The Tale of Charles: who left his saucepan to boil over and had his circumstances greatly reduced

by Dan

I had no time to take much stock

So parodied Hilaire Belloc *

and if that isn’t to your taste

Apologies, please blame my haste


Charles Alexander Fennimore

A child, I’ve not described before,

displayed the most outrageous skill

At basting, broiling, spit and grill.

Why, even at the age of 3

His gastronomic mastery

Extended well beyond the fare

His cook and servants could prepare.

His Spatchcock liver gained renown

As far away as Canning Town.

(A destination on a bus

Which may not be salubrious

But came quite quickly to my mind

Because it sort of scanned and rhymed).

“What a lad” I hear you cry

“There’s naught to stop him riding high.”

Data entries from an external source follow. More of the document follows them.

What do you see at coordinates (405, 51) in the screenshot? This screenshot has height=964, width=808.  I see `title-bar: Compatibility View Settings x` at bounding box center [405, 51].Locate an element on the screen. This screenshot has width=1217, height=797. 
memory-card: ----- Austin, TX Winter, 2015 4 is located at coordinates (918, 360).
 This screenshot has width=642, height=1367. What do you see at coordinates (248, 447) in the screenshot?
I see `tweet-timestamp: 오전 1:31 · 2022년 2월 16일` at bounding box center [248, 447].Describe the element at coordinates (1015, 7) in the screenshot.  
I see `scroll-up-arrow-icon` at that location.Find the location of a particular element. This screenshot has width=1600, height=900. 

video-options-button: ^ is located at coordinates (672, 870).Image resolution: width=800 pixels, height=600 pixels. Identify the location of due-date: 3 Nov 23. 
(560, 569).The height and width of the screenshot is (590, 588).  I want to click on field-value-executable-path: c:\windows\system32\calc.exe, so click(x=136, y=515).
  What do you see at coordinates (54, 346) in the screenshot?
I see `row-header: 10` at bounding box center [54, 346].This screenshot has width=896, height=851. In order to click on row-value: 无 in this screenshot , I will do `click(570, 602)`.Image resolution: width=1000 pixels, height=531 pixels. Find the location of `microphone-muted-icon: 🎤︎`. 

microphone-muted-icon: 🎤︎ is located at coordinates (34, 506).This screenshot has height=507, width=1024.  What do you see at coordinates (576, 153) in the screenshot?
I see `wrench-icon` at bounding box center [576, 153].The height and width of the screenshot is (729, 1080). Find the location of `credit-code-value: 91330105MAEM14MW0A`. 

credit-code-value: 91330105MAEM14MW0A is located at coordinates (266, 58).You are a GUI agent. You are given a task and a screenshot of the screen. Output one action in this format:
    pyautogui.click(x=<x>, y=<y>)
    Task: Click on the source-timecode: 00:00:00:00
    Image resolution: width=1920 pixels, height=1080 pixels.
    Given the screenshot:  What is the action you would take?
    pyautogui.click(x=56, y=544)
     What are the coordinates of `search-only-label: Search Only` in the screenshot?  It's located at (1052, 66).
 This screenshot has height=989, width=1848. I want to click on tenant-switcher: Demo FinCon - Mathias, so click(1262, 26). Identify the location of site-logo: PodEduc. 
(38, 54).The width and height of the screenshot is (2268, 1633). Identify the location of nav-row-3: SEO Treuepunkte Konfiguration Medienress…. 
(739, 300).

But Charles endured the shameful fall

Of which I now must tell you all.


His fame soon spread from there to here

As it was whispered far and near

That this precocious ingénue

had caught the eye of Michel Roux

who said “he’s just the boy I want

to run my brand new restaurant.

But first I think I’ll test him out

And see what he is all about”.

So Charles made jelly from a quince

And ballotine of sprouts in mince

And Turbot wrapped in nettle stems

That day fished from the mighty Thames

And bacon fat and blackberry tart

And langoustines with rabbit heart.

With staff of merely 28

(If one includes Miss Postlethwaite).


But then upon the very day

That Michel Roux was come to stay

Charles spied a mongrel dog called Rover.

and left his sauce pans boiling over

and went to play upon the green

Forgetting his effete cuisine.

And shouting “good boy” “Run” and Fetch”

This miserable little wretch

Let carnage reign upon his hob

And only finished half the job.

The unsuspecting Chef Michel

Arrived at Charles’s kitchen hell

But sadly was a trifle late.

To save the poor Miss Postlethwaite

And several others in the team

The coroner said, “death by steam”.


Although his mother almost pleaded

He wasn’t what the great chef needed

“That child alas is just not like us

Let him join the hairy bikers”

But even they would not employ

This most obnoxious little boy.

Too late his parents set him free

From ties of high society

And let him loose to sink or swim

Even the dog deserted him.

So heed the lessons of this tale

When cooking dinner never fail

To turn the cooker dials to off

Or don’t expect to stay a toff

And like young Charles you’ll soon be found

Busking on the underground.

*an Edwardian author who

Warned naughty children old and new.